In larger documents, like bank statements or other official documents with multiple columns, more text fragments can exist in a line.

The FormProc engine with the OPFD descriptor .yaml file as a flexible interface, is optimized for searching key-value pairs. This can be achieved the following ways:

  • Anchor as a separate field.

    Similar to the referring field, but there is a positional rule defined in the referring field referring to the so-called anchor field. For more informattion, see Anchor.

  • Regular expression capture groups.

    Through compound output, for more information, see Compound output.

Most often, the key is a known word of a set of words (vocabulary), though there is an option for a regular expression to be set as key. The value can be either an element of a vocabulary or an unknown string expected to follow certain pattern, that is appropriate for a regular expression.

The rules describe how to capture matches belonging to a given field that is either an anchor or a referring field.

It is assumed that the user is working with multiple files while editing a .yaml file. Multiple .yaml descriptors can exist together with a large number of input image files that are already converted to .fp (see Sample86) so that it is quickly processed and is reproducible.
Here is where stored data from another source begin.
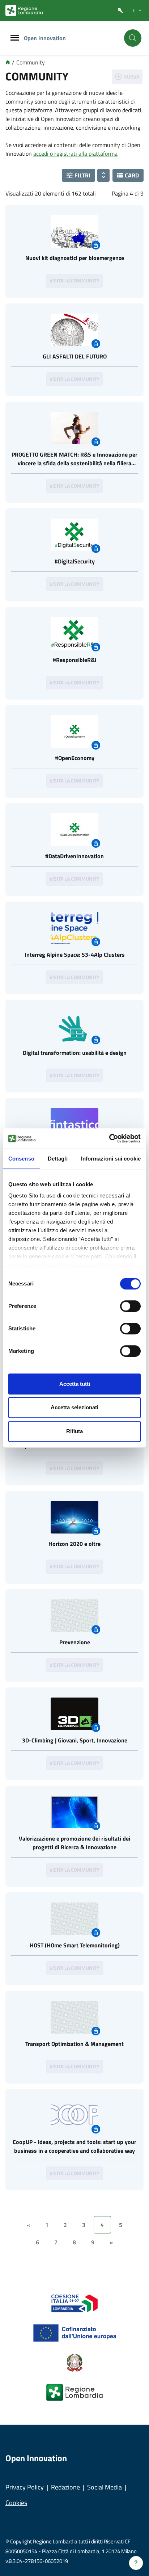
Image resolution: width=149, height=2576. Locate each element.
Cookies (16, 2503)
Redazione (65, 2487)
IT (134, 10)
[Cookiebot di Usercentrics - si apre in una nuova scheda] (109, 1138)
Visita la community (74, 280)
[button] (78, 175)
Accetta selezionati (74, 1407)
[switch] (130, 1306)
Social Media (104, 2487)
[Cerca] (132, 38)
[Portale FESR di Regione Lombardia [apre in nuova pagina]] (74, 2302)
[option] (74, 251)
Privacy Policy (24, 2487)
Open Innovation (45, 38)
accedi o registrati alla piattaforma (75, 153)
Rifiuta (74, 1431)
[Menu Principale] (15, 38)
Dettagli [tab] (58, 1158)
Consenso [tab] (21, 1158)
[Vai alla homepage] (7, 62)
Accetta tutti (74, 1384)
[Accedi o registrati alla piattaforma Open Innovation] (120, 10)
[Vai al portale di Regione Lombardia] (24, 10)
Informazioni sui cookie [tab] (111, 1158)
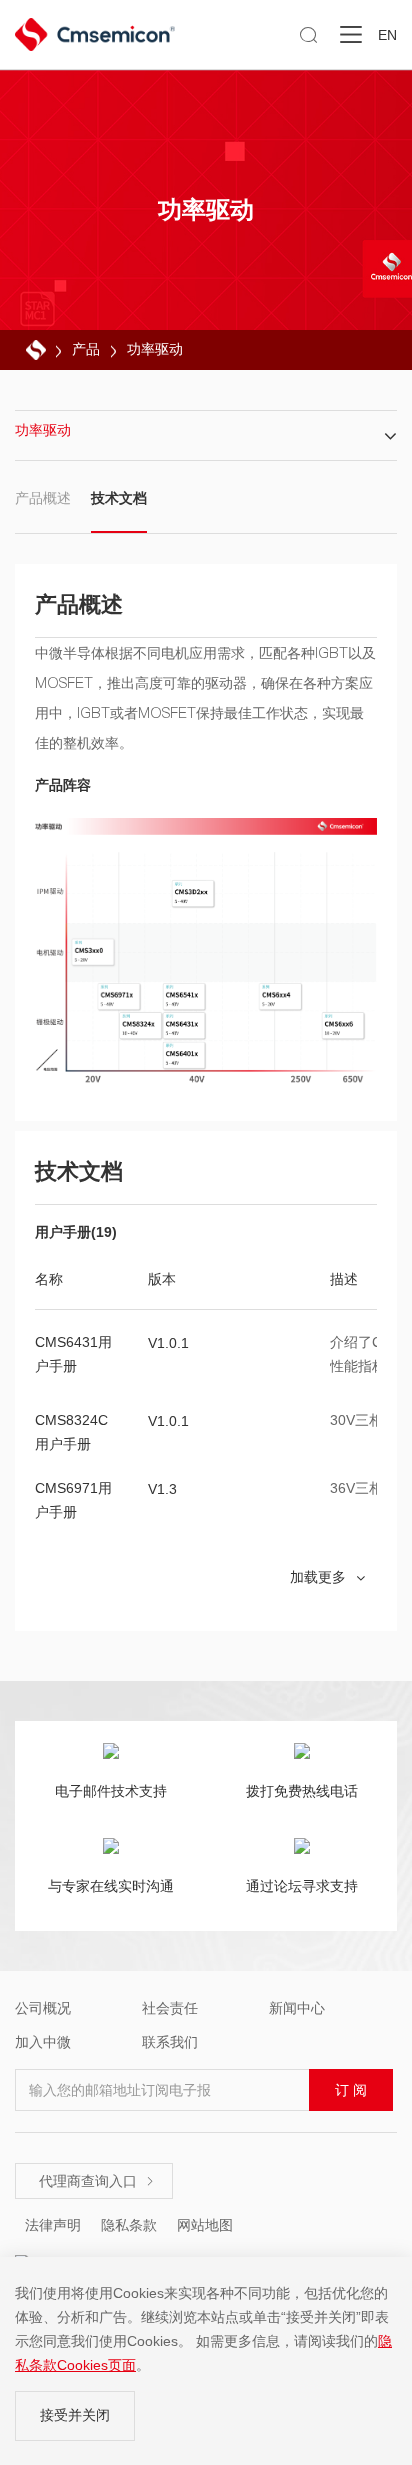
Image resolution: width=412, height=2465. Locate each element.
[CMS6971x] (119, 997)
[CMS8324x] (141, 1026)
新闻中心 (297, 2008)
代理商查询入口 (97, 2181)
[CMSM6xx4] (281, 996)
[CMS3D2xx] (193, 894)
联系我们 (170, 2042)
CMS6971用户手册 (73, 1500)
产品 (86, 349)
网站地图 (205, 2225)
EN (387, 35)
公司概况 (43, 2008)
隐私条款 (129, 2225)
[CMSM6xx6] (343, 1027)
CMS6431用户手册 (73, 1354)
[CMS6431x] (184, 1026)
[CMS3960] (93, 952)
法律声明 (53, 2225)
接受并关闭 (75, 2415)
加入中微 (43, 2042)
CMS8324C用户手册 (71, 1432)
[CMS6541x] (184, 997)
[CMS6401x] (184, 1055)
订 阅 (351, 2090)
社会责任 (170, 2008)
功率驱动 (155, 349)
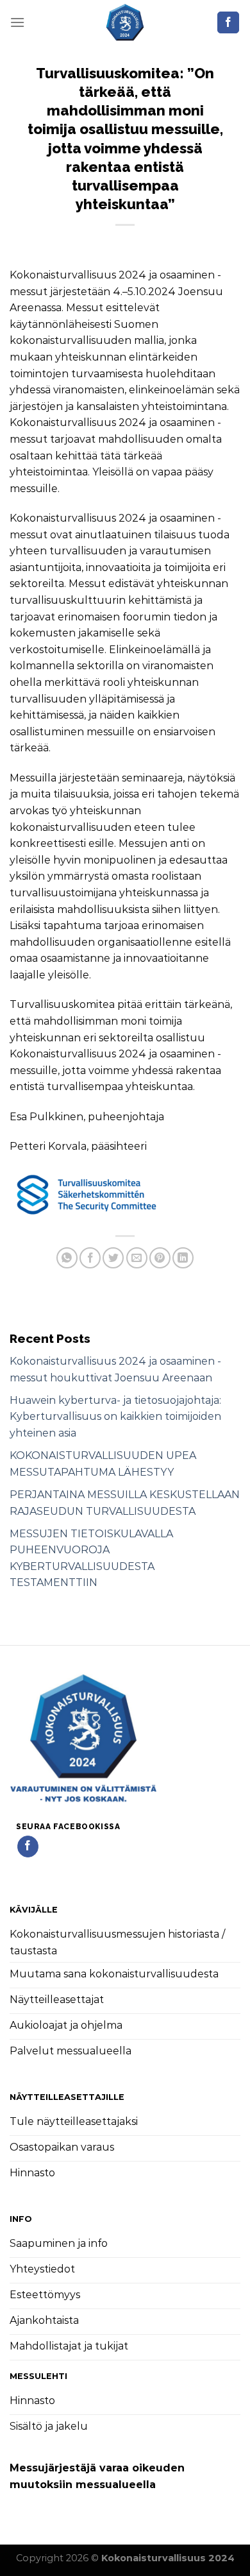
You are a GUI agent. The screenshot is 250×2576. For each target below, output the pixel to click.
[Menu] (17, 22)
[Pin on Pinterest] (160, 1257)
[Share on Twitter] (113, 1257)
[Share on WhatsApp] (67, 1257)
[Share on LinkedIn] (183, 1257)
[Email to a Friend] (136, 1257)
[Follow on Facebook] (228, 22)
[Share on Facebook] (90, 1257)
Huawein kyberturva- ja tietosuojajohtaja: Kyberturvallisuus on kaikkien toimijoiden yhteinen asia (115, 1416)
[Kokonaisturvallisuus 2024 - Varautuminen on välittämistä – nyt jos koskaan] (125, 22)
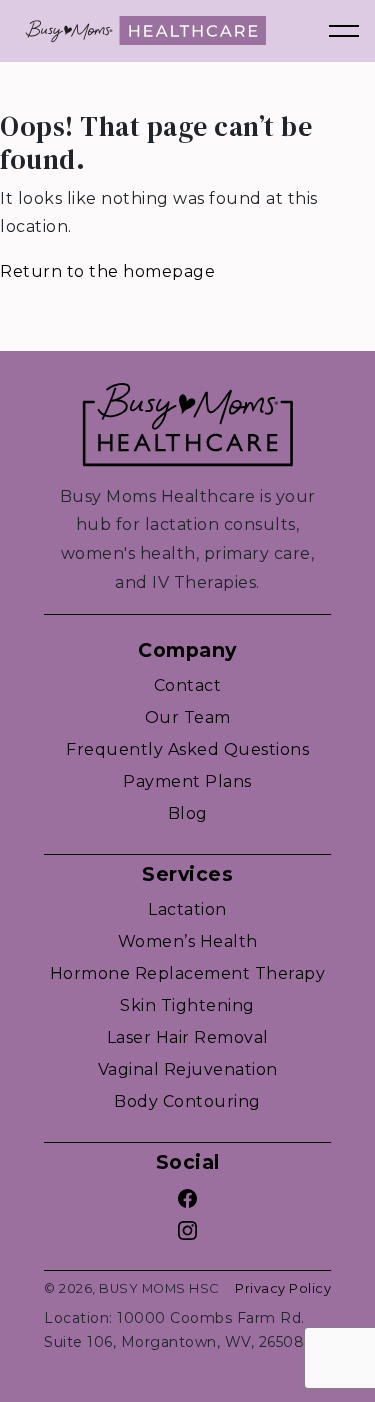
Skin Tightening (187, 1005)
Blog (188, 813)
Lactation (187, 909)
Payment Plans (187, 781)
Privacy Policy (283, 1288)
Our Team (188, 717)
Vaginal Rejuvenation (188, 1069)
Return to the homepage (107, 271)
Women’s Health (188, 941)
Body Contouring (187, 1101)
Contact (188, 685)
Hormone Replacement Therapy (188, 973)
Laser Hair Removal (188, 1037)
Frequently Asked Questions (187, 749)
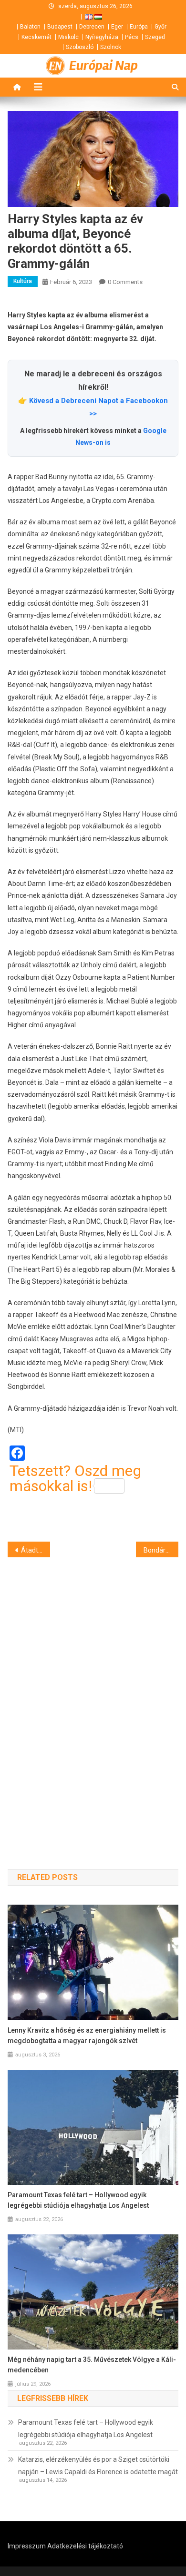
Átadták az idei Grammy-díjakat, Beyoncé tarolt (36, 1550)
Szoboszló (79, 47)
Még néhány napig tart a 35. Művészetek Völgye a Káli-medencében (92, 2365)
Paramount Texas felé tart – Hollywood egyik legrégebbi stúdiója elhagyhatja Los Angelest (78, 2200)
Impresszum (27, 2546)
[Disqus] (93, 1696)
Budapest (59, 26)
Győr (160, 26)
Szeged (155, 37)
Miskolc (68, 37)
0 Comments (125, 281)
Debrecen (91, 26)
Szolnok (110, 47)
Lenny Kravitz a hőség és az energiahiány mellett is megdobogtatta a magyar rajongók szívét (87, 2035)
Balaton (30, 26)
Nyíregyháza (101, 37)
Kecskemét (36, 37)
These examples are demonstrated here on one input file.

In the following examples we refer to an existing tool 'jq', that is publicly accessible at https://github.com/jqlang/jq. The user is able to jump in without having to write any code in a high level language initially. This jq tool is also able to work on many .json files in a directory by using *.json instead of a given .json file name. It is recommended to switch to multiple input/output files once the user is familiar with working on a single file. In the following examples, it is assumed that jq is accessible in path or this command was given:

guide>  Set-Alias -Name jq C:\install\run\jq\jq-windows-amd64.exe

Substitute your local installation path with this path.

It is recommended to apply a user-specific filtering logic after parsing the .json output by FormProc, such as using a third party address parser or validator, or add any special user logic.

The .json output can also contain a list further possible matches. This list is ordered by decreasing accuracy. The user has to deal with those multiple choices further, according to the higher level app's awareness.

FormProc does not intend to replicate any logic that a high level language like C# can already provide, it is assumed that the application is refining the .json output further as the use cases require.